Work required: The line that holds "Wellness Resources (890, 89)" marks the start. Return it and each following line through the end of the data, unchanged.

═════ Record extracts ═════

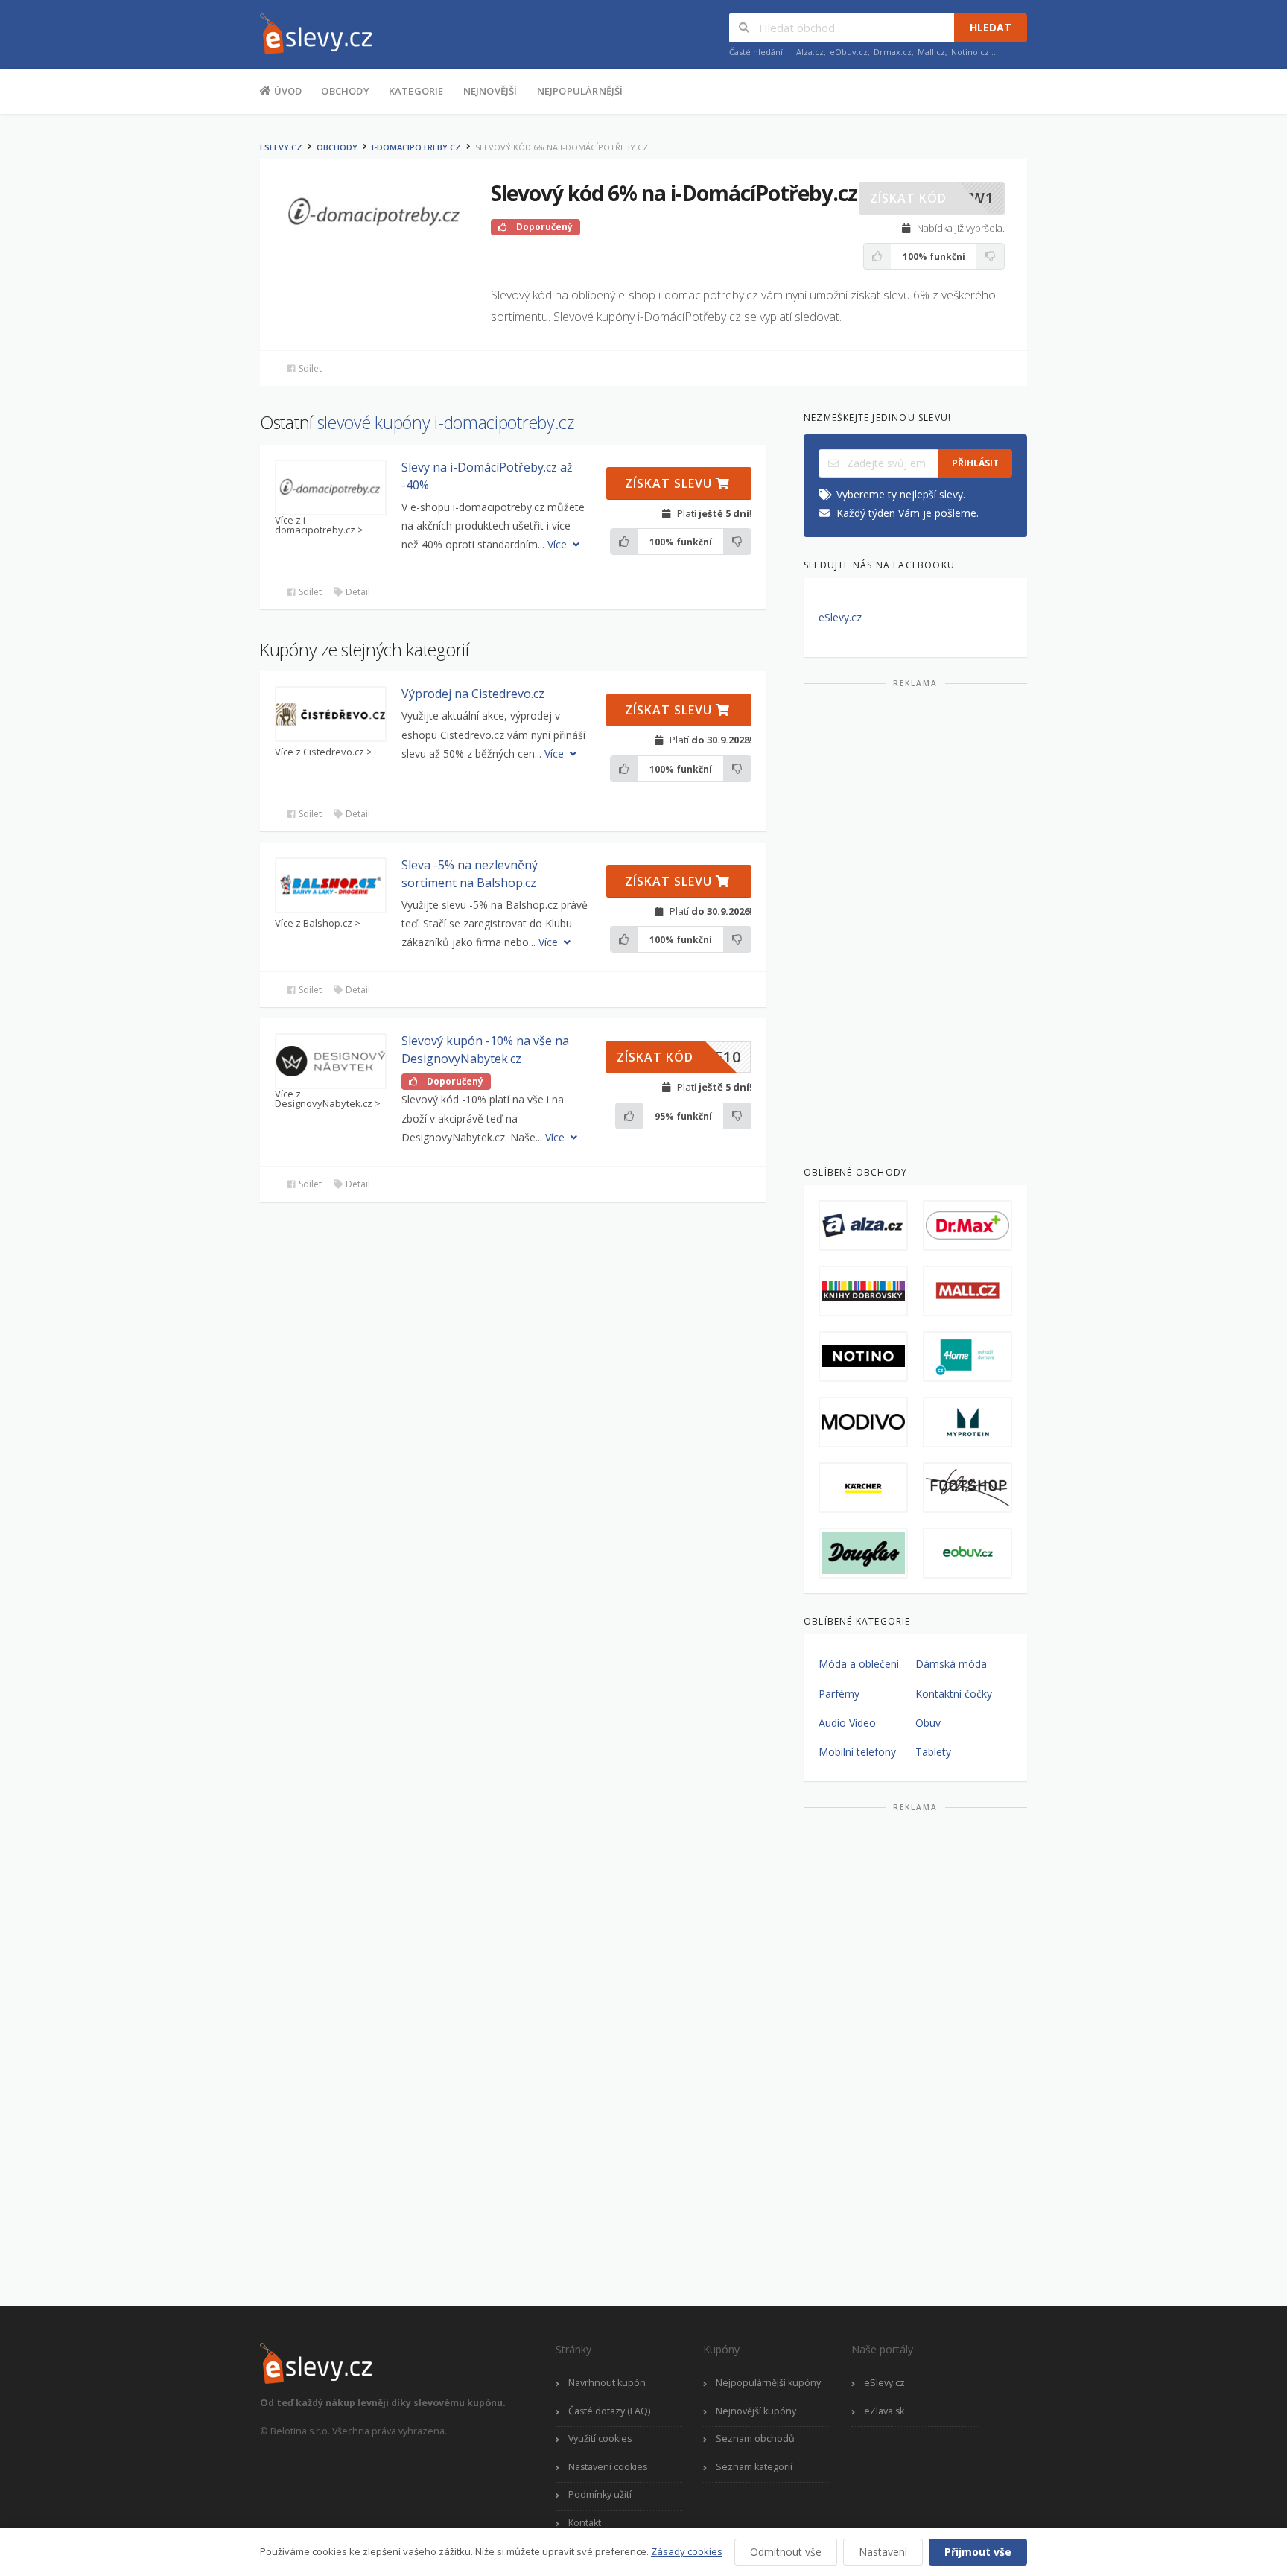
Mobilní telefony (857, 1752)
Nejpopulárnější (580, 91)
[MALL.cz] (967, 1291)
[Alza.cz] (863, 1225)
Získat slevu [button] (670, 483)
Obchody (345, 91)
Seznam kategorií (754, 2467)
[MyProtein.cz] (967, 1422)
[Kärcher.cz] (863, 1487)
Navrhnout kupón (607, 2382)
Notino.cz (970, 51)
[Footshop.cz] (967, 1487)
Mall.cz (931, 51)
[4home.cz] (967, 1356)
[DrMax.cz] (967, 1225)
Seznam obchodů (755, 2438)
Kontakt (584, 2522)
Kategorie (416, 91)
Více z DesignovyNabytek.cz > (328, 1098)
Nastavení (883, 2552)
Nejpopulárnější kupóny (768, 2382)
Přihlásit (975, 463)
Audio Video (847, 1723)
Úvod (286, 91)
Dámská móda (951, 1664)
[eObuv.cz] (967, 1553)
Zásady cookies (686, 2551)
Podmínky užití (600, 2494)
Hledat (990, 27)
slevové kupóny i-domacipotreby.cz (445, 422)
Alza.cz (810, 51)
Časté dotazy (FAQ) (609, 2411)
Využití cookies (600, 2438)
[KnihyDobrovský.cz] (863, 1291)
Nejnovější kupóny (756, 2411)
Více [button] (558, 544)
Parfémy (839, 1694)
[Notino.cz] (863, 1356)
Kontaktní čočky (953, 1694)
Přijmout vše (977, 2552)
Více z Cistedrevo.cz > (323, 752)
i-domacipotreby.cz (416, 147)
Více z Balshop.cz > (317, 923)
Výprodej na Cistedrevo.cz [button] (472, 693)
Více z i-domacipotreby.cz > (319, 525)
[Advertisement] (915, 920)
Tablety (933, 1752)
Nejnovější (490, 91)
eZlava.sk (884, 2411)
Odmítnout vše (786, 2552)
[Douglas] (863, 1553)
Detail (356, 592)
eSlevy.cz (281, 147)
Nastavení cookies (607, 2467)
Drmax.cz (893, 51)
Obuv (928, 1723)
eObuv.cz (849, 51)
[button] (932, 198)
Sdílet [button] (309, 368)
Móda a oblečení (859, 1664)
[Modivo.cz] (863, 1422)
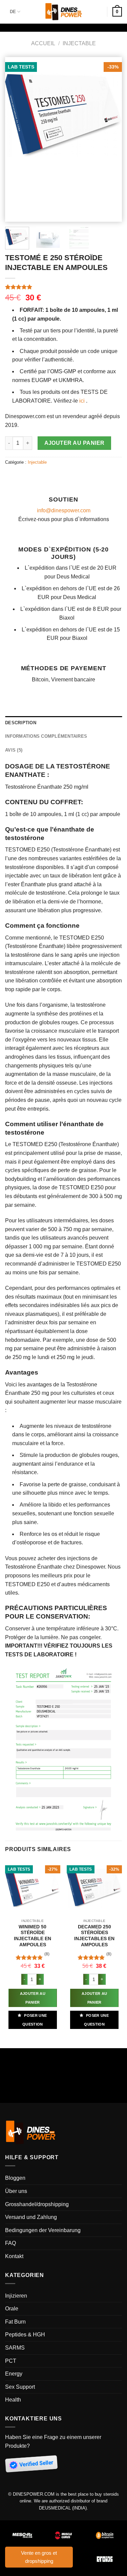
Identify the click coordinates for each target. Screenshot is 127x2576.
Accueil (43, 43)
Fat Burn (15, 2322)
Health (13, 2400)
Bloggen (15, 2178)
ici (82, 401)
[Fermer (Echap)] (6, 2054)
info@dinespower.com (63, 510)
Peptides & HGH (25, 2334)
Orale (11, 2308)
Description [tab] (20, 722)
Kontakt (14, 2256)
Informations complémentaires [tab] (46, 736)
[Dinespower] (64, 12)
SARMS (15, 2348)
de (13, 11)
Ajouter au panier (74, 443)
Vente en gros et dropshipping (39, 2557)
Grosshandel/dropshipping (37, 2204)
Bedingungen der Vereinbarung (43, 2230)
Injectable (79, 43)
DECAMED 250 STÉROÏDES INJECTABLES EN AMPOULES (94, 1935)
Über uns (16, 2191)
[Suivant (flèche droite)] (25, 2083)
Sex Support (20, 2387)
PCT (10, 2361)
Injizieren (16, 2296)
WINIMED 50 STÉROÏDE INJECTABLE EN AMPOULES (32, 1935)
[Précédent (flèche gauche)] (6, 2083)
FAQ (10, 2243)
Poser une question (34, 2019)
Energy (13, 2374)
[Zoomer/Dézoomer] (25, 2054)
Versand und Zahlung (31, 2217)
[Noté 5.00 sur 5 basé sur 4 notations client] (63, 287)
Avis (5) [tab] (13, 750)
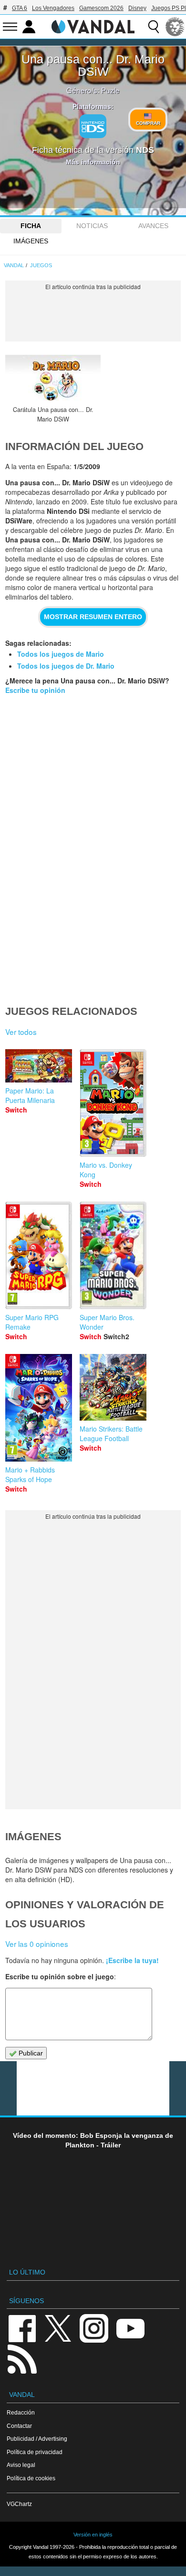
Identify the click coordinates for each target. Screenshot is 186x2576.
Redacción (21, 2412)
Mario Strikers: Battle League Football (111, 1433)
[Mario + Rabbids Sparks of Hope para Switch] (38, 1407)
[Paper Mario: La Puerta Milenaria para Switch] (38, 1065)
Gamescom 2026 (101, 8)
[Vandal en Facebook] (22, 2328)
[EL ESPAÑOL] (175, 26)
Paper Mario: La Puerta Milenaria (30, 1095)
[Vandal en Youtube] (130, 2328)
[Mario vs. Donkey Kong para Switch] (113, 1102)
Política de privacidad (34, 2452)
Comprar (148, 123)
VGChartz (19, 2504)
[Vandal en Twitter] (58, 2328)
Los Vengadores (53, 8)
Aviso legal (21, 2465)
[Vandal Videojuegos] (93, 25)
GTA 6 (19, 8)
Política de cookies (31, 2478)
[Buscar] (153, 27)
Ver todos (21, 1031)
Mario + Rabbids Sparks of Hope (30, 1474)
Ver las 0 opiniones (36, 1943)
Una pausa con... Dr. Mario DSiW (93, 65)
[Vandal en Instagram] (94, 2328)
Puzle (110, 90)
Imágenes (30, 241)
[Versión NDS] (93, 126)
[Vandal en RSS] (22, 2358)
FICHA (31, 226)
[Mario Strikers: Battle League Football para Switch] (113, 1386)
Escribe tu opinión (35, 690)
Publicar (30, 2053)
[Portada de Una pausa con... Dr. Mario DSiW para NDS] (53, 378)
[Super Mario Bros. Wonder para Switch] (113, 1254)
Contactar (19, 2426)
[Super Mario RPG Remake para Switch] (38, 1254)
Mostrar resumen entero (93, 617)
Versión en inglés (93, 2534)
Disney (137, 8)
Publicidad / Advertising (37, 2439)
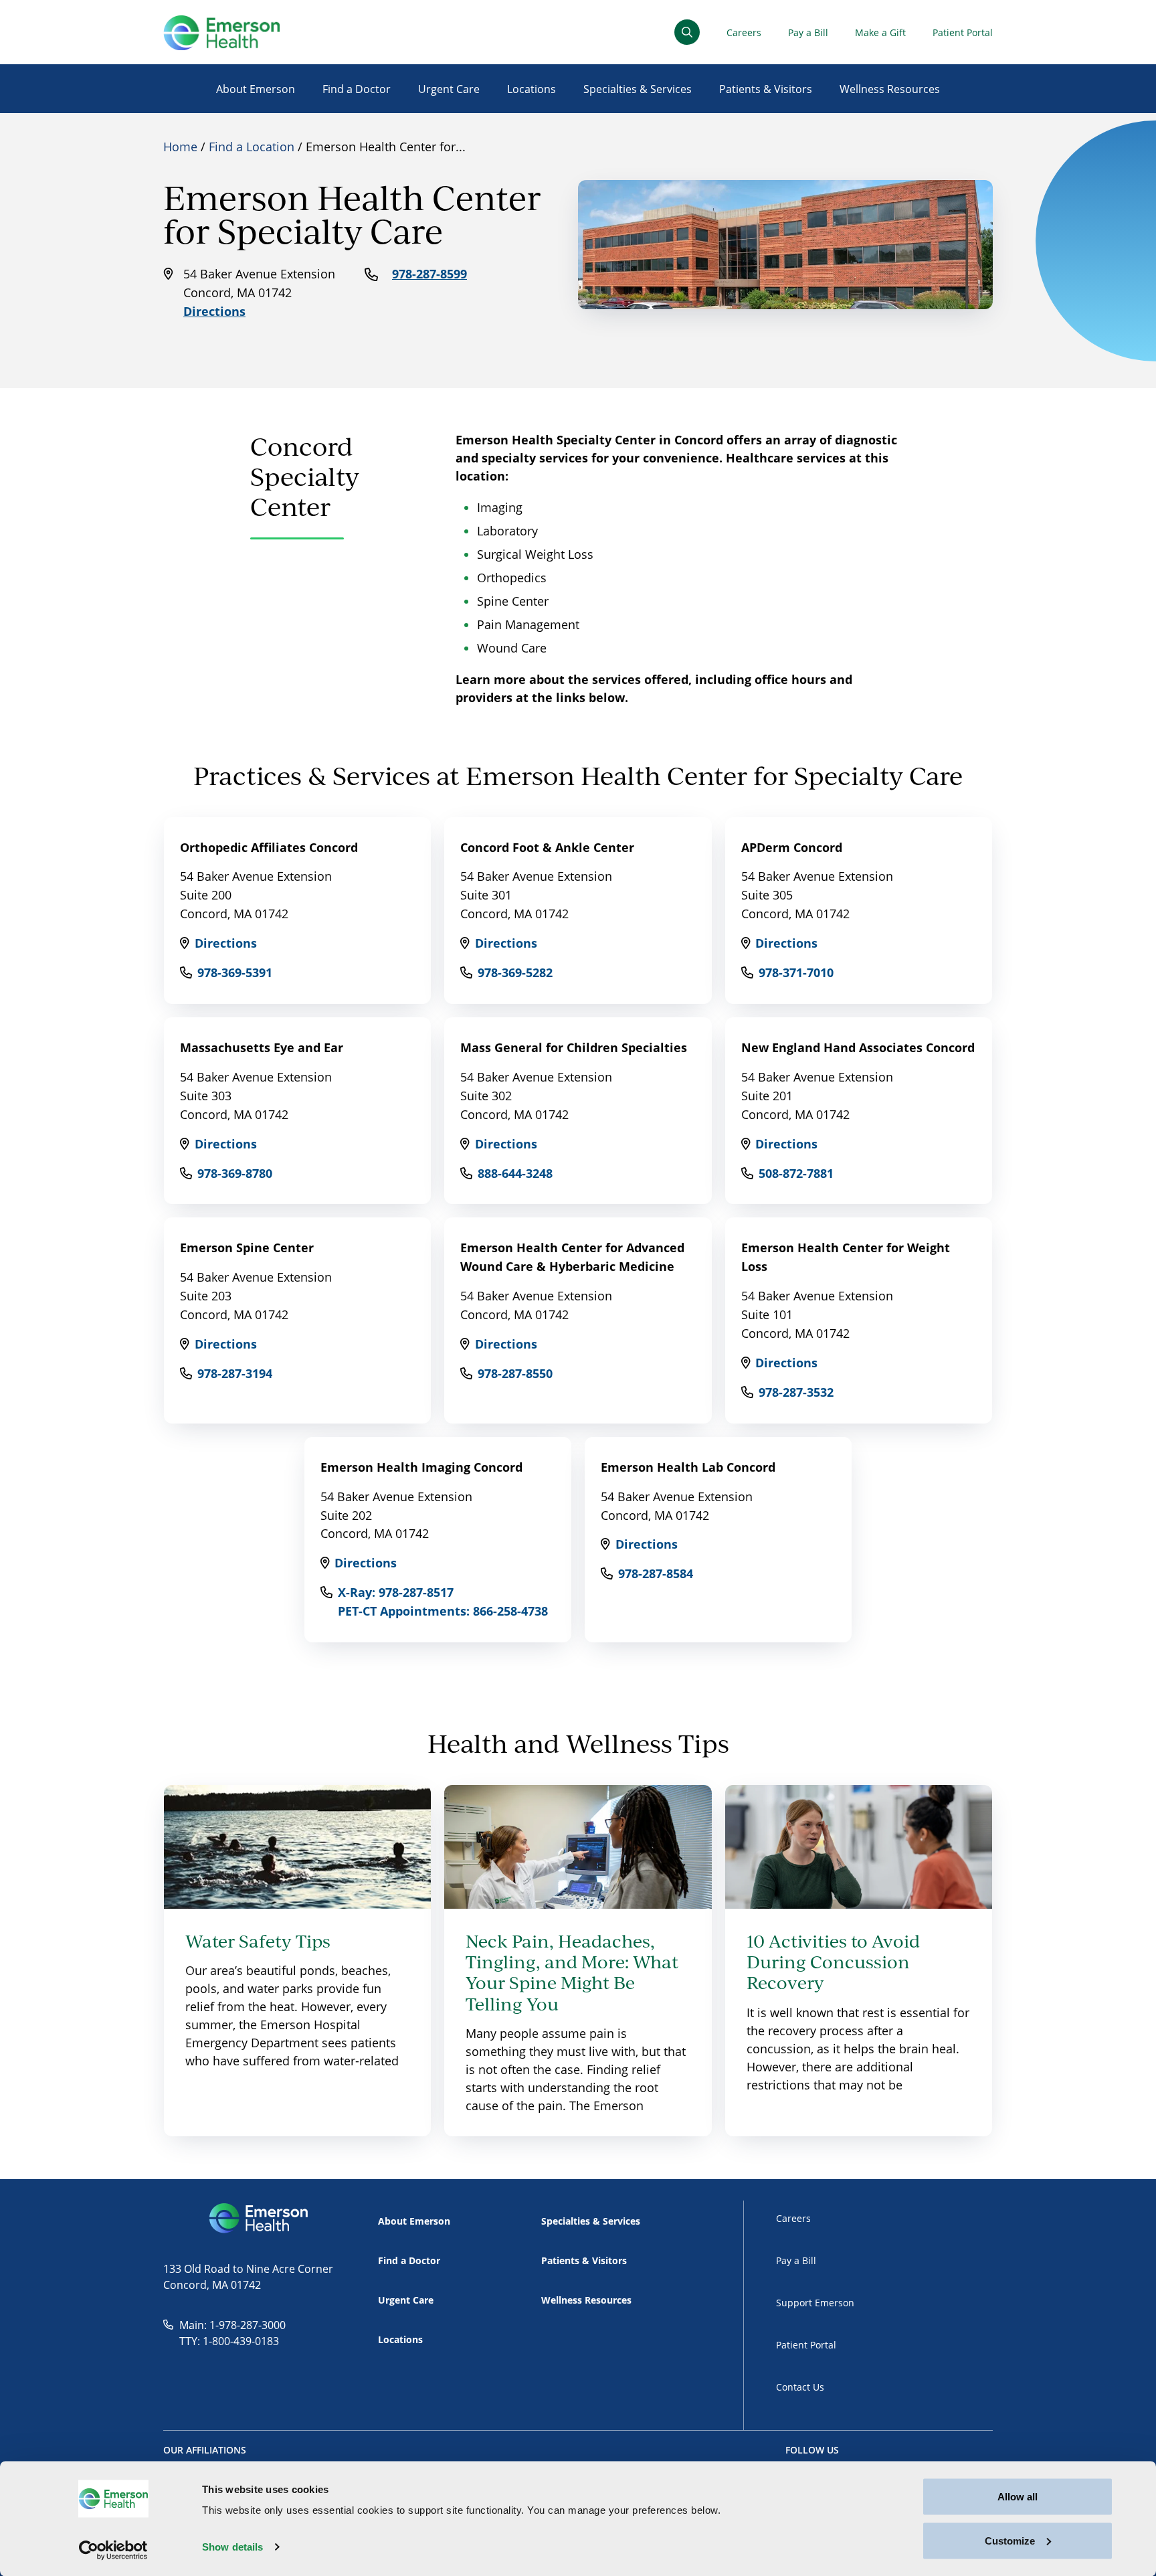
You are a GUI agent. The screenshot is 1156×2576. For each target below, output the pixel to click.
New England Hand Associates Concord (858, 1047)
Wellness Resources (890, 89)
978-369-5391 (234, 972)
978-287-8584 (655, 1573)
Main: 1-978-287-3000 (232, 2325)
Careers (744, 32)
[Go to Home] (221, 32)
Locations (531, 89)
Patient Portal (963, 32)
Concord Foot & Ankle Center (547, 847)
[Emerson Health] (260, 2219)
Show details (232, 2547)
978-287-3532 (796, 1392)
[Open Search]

═════

Task result:
Wellness Resources (890, 89)
978-369-5391 (234, 972)
978-287-8584 (655, 1573)
Main: 1-978-287-3000 (232, 2325)
Careers (744, 32)
[Go to Home] (221, 32)
Locations (531, 89)
Patient Portal (963, 32)
Concord Foot & Ankle Center (547, 847)
[Emerson Health] (260, 2219)
Show details (232, 2547)
978-287-3532 (796, 1392)
[Open Search]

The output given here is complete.